(Stored items from a collection)
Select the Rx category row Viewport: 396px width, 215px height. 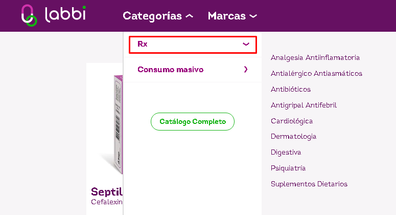pyautogui.click(x=192, y=45)
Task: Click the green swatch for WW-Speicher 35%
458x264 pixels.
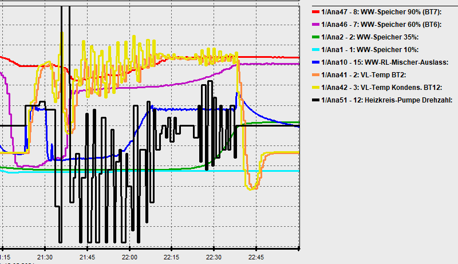Action: 315,37
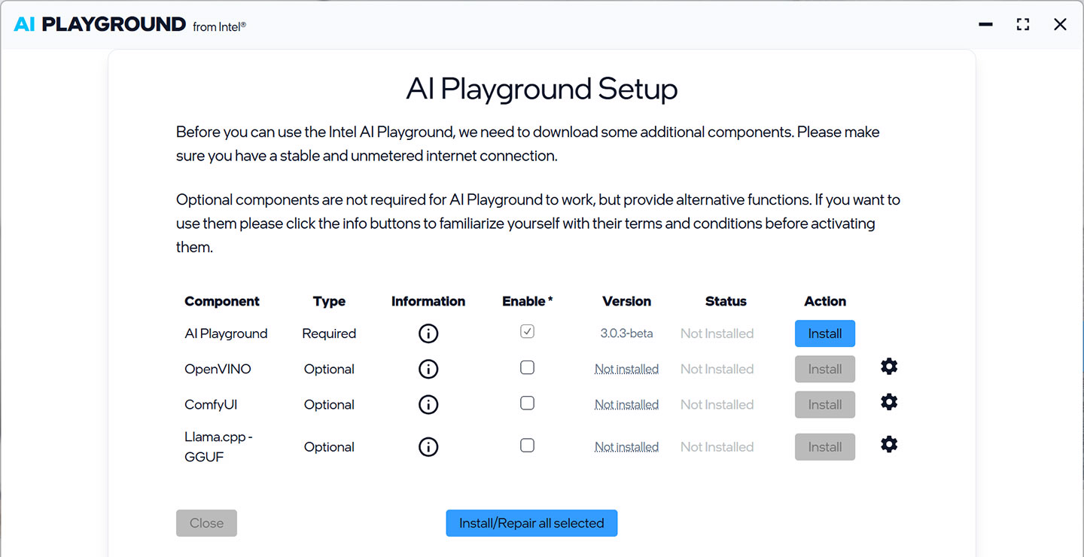Open information about AI Playground component

428,333
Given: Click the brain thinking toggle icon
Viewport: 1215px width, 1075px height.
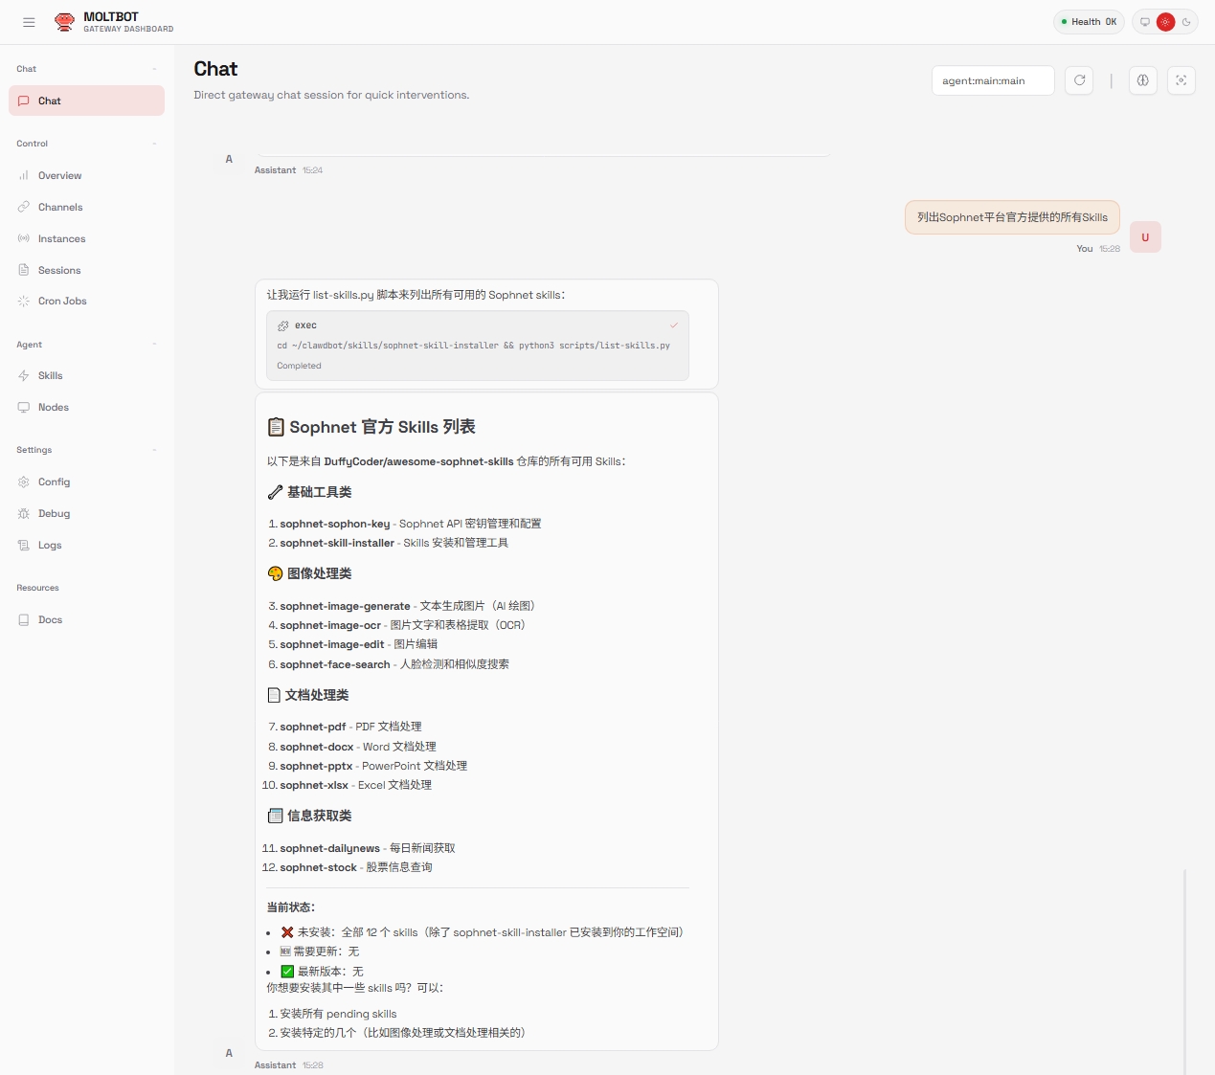Looking at the screenshot, I should point(1142,80).
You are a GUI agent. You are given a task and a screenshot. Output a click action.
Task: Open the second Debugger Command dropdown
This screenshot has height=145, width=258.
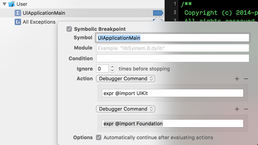pyautogui.click(x=125, y=109)
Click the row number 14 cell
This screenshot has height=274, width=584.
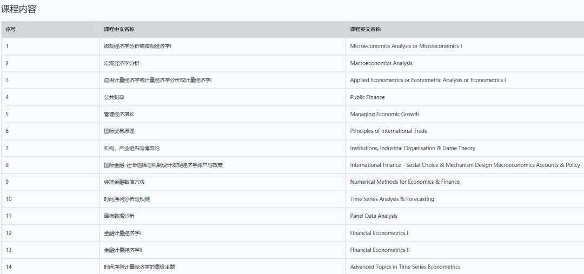tap(9, 266)
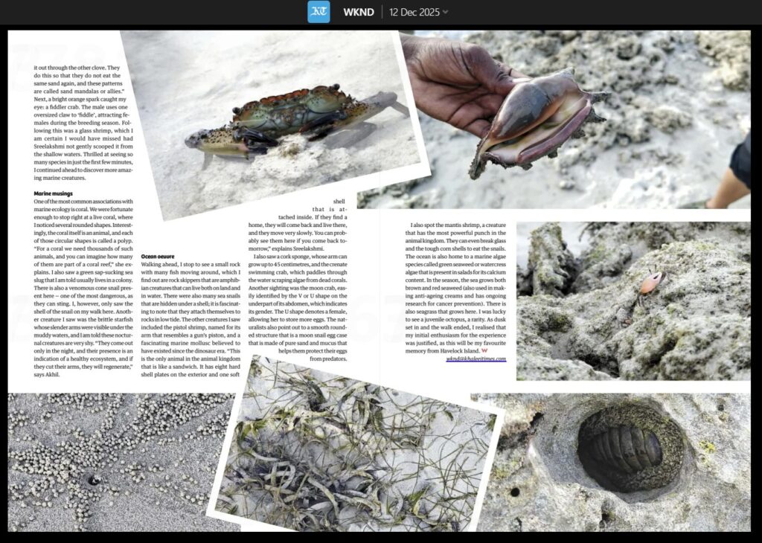Expand the 12 Dec 2025 edition selector
Image resolution: width=762 pixels, height=543 pixels.
click(x=414, y=12)
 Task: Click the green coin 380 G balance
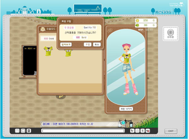tap(146, 25)
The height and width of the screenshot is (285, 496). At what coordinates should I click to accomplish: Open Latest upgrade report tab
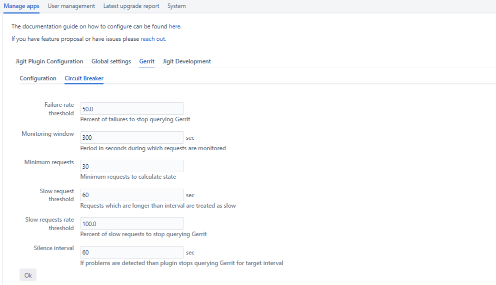[131, 6]
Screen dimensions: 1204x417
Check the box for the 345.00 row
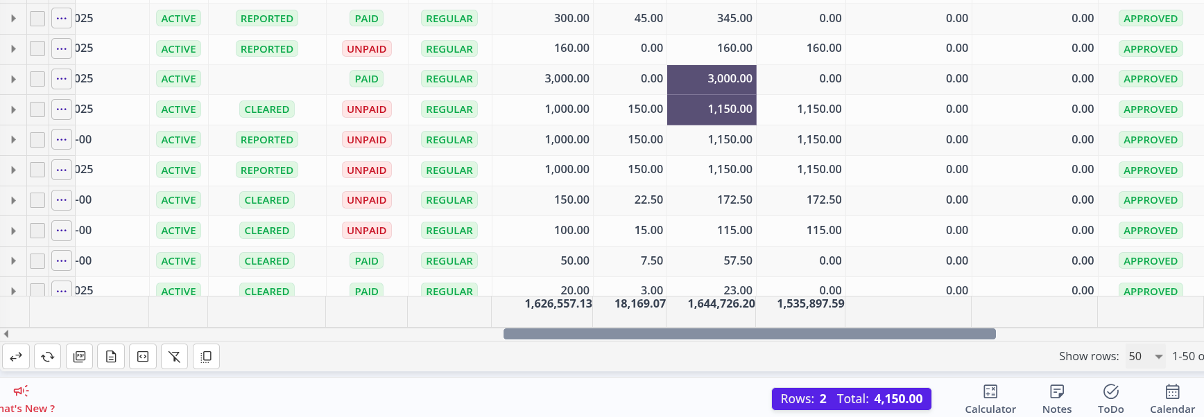click(x=37, y=19)
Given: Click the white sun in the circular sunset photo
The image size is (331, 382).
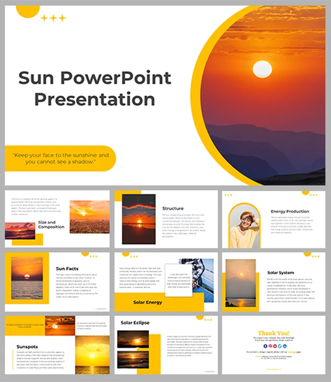Looking at the screenshot, I should (x=262, y=70).
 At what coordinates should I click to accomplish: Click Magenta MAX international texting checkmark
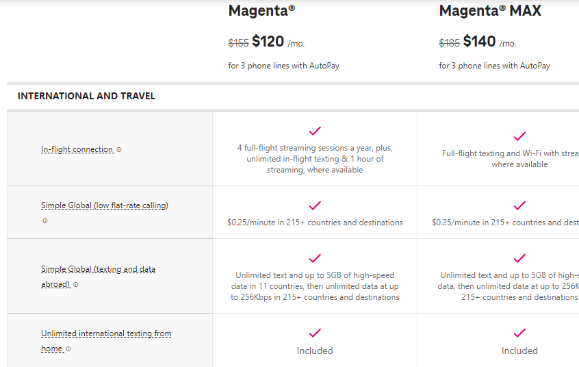519,333
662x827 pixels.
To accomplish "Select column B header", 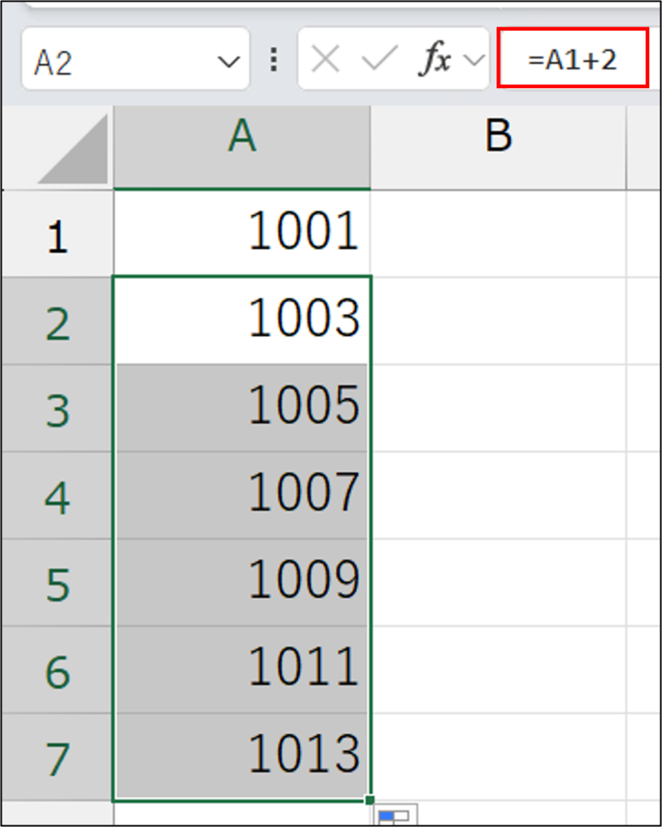I will 498,137.
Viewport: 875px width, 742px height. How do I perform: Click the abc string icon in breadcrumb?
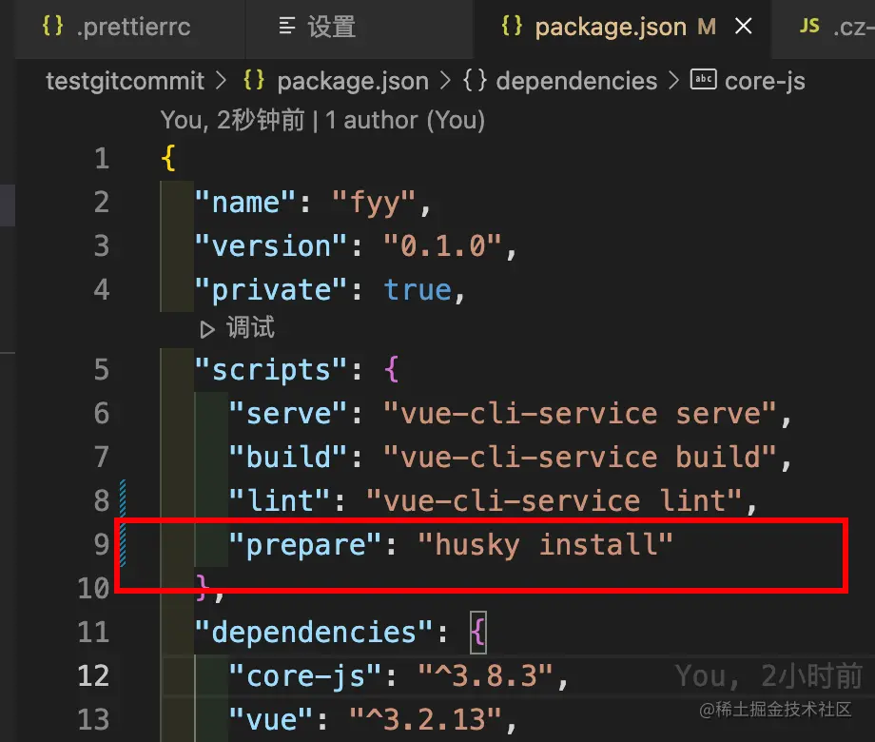pyautogui.click(x=703, y=80)
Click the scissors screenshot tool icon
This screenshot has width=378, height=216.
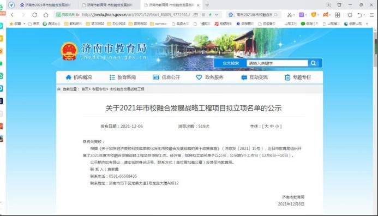[289, 15]
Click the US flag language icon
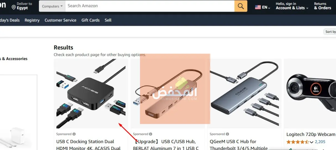Viewport: 336px width, 150px height. 258,7
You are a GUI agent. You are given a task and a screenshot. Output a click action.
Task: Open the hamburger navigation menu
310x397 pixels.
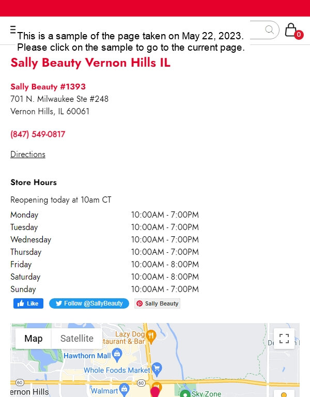click(x=13, y=29)

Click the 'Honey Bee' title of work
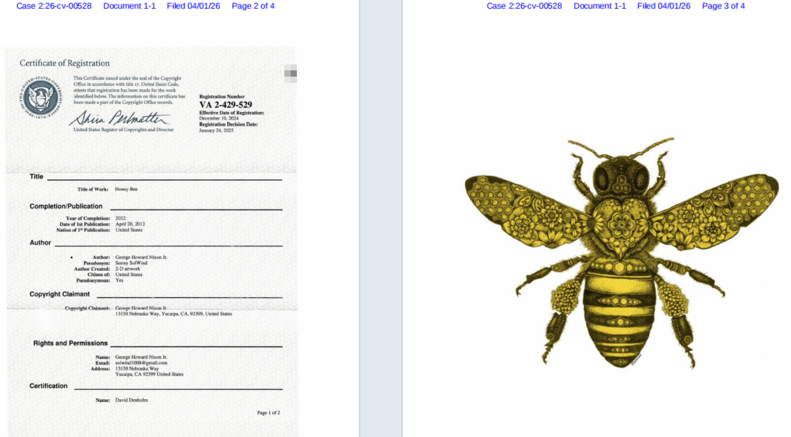coord(126,189)

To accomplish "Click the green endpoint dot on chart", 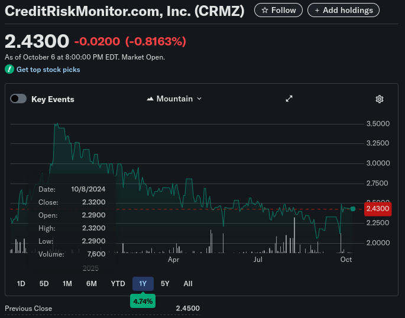I will tap(353, 209).
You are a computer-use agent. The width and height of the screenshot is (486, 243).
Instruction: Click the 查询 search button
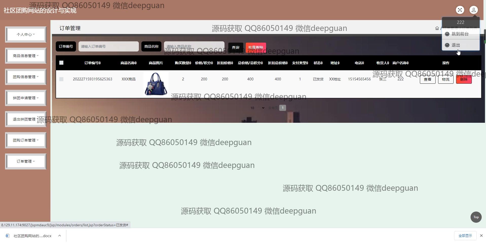(x=235, y=47)
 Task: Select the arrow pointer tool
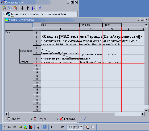point(38,127)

Prompt: Every line above between the one containing "This screenshot has height=274, width=584." and the one containing "Given: Click the white", those two included, is to be printed exactly. No pictures go into the copy.

Exercise solution:
This screenshot has height=274, width=584.
tap(9, 266)
Expand the 12 Dec 2025 edition selector
Image resolution: width=762 pixels, height=543 pixels.
click(x=414, y=12)
 Task: Click the green coin 380 G balance
tap(146, 25)
The height and width of the screenshot is (285, 496). At what coordinates should I click to accomplish: Open Latest upgrade report tab
[131, 6]
Screen dimensions: 1204x417
Check the box for the 345.00 row
click(x=37, y=19)
Given: Click the white sun in the circular sunset photo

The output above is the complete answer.